Artistic Director Heather Maloy grew up in Winston-Salem, attended UNC School of the Arts and danced for 13 years with the North Carolina Dance Theatre. That company, directed at the time by the late Sal Aiello, a teacher at UNCSA, moved to Charlotte in 1990, and Maloy debarked for Asheville in 2002.
Terpsicorps performed here from 2008 to 2012. Thank heaven it’s back and trying to establish dual residencies in the two cities.
In the arts, summertime brings both blessings and curses. In the case of Terpsicorps, the off-season allows Maloy to hire top-tier dancers from companies like the Atlanta Ballet and Cincinnati Ballet. On the downside, potential audience members are off to the beach or the mountains — or Italy or Greece.
If you’re here, go see Terpsicorps tonight. You won’t see anything quite like it anywhere else.
The current program, “HUNGER,” is being presented in cooperation with Second Harvest Food Bank of Northwest N.C. Maloy choreographed the title show in 2014 to raise awareness of food insecurities in the state.

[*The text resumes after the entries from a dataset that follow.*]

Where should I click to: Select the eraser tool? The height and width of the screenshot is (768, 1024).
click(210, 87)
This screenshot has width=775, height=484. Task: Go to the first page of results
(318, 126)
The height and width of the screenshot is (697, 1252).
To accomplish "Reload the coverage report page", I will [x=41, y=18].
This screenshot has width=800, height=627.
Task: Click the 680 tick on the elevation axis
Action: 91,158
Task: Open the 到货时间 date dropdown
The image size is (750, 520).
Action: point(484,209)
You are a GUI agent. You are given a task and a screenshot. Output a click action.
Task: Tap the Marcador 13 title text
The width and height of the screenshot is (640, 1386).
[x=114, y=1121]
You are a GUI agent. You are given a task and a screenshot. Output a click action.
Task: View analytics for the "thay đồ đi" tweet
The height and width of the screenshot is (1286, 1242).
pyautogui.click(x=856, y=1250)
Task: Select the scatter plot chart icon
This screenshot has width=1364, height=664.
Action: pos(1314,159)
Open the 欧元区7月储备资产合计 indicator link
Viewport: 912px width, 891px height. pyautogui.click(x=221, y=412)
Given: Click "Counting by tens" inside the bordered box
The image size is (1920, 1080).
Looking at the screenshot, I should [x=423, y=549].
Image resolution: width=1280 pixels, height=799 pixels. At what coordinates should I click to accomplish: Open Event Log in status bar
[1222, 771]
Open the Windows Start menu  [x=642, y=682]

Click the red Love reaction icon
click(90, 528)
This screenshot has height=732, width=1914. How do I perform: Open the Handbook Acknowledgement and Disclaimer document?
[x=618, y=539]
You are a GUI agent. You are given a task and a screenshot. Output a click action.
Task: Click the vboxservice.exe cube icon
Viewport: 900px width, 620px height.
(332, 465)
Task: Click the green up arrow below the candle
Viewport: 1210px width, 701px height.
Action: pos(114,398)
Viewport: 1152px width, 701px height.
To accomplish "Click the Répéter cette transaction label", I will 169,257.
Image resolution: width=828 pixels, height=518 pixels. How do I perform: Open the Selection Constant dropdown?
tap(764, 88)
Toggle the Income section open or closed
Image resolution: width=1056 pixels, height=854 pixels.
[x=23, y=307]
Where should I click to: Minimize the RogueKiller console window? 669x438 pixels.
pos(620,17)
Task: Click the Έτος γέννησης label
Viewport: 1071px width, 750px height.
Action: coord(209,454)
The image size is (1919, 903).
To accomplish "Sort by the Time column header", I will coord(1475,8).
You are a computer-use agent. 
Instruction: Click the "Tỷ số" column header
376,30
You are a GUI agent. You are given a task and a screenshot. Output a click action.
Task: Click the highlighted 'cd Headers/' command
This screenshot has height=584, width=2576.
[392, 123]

We’ll circle back to that.
Of the 14 dancers, four have local connections. The cast includes two Triad natives who came up through UNCSA’s pre-professional and high school ballet programs, and two UNCSA graduates: Lydia McRae (Kernersville) dances with the Memphis Ballet; Samantha Griffin (Winston-Salem) and Christina LaForgia Morse are with the Cincinnati Ballet; William Fowler is a freelance dancer.
First, Terpsicorps is known for its humor, and this program does not disappoint. The show opens on a feather-light note with “AYT? (Are You There?)” — an ode to cellphones and our ridiculous attachment to them. Dancers throw them, drop them, reach for them, fight for them, leap and twirl for them.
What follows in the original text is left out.